*** AVAILABLE RECORDS Section Begins ***
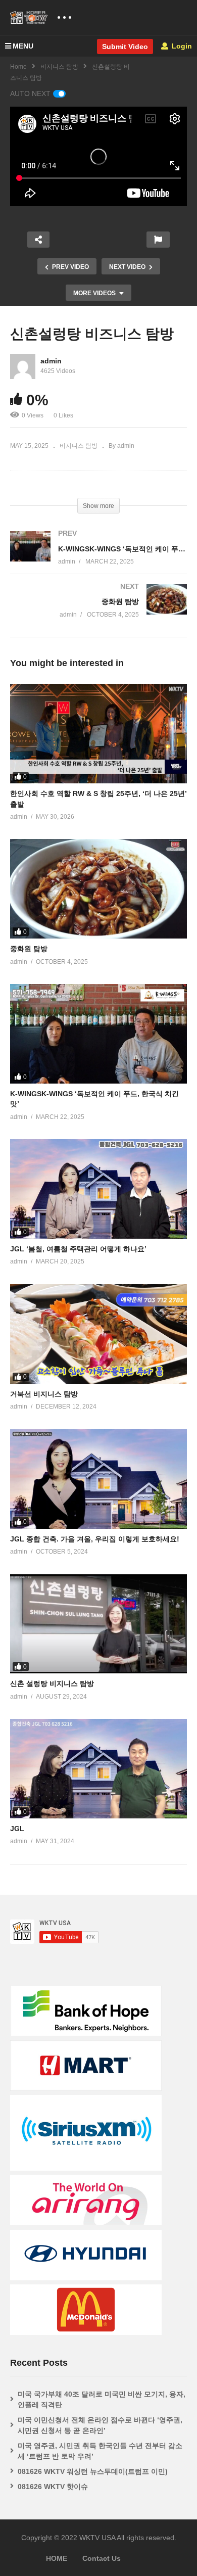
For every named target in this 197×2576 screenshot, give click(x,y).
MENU (23, 46)
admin (51, 361)
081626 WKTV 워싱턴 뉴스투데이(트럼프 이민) (93, 2471)
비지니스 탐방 (59, 66)
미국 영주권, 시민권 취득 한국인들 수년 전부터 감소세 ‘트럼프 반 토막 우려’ (100, 2451)
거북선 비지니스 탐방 (44, 1394)
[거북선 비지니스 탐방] (98, 1334)
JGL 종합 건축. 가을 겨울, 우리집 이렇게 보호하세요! (94, 1539)
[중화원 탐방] (98, 610)
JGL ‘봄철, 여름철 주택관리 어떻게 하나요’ (78, 1249)
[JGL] (98, 1768)
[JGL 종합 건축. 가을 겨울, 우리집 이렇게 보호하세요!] (98, 1479)
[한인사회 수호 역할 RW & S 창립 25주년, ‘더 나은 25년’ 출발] (98, 733)
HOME (56, 2558)
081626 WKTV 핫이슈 (53, 2487)
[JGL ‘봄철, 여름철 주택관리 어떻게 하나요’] (98, 1189)
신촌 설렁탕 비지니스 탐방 (52, 1683)
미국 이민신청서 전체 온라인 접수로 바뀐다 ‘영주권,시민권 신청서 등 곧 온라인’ (100, 2425)
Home (18, 66)
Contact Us (101, 2558)
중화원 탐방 (28, 949)
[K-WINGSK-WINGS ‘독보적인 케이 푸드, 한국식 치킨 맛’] (98, 557)
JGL (17, 1828)
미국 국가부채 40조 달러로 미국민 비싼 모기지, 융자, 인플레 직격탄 (101, 2399)
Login (181, 46)
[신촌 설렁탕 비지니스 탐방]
*** AVAILABLE RECORDS Section Ends ***
Could you repeat the data exactly, omitting its pictures?

## TASK OUTPUT
For every named target in this 197×2576 screenshot, give click(x,y).
MENU (23, 46)
admin (51, 361)
081626 WKTV 워싱턴 뉴스투데이(트럼프 이민) (93, 2471)
비지니스 탐방 (59, 66)
미국 영주권, 시민권 취득 한국인들 수년 전부터 감소세 ‘트럼프 반 토막 우려’ (100, 2451)
거북선 비지니스 탐방 (44, 1394)
[거북선 비지니스 탐방] (98, 1334)
JGL 종합 건축. 가을 겨울, 우리집 이렇게 보호하세요! (94, 1539)
[중화원 탐방] (98, 610)
JGL ‘봄철, 여름철 주택관리 어떻게 하나요’ (78, 1249)
[JGL] (98, 1768)
[JGL 종합 건축. 가을 겨울, 우리집 이렇게 보호하세요!] (98, 1479)
[한인사회 수호 역할 RW & S 창립 25주년, ‘더 나은 25년’ 출발] (98, 733)
HOME (56, 2558)
081626 WKTV 핫이슈 (53, 2487)
[JGL ‘봄철, 여름철 주택관리 어떻게 하나요’] (98, 1189)
신촌 설렁탕 비지니스 탐방 (52, 1683)
미국 이민신청서 전체 온라인 접수로 바뀐다 ‘영주권,시민권 신청서 등 곧 온라인’ (100, 2425)
Home (18, 66)
Contact Us (101, 2558)
중화원 탐방 (28, 949)
[K-WINGSK-WINGS ‘독보적인 케이 푸드, 한국식 치킨 맛’] (98, 557)
JGL (17, 1828)
미국 국가부채 40조 달러로 미국민 비싼 모기지, 융자, 인플레 직격탄 (101, 2399)
Login (181, 46)
[신촌 설렁탕 비지니스 탐방]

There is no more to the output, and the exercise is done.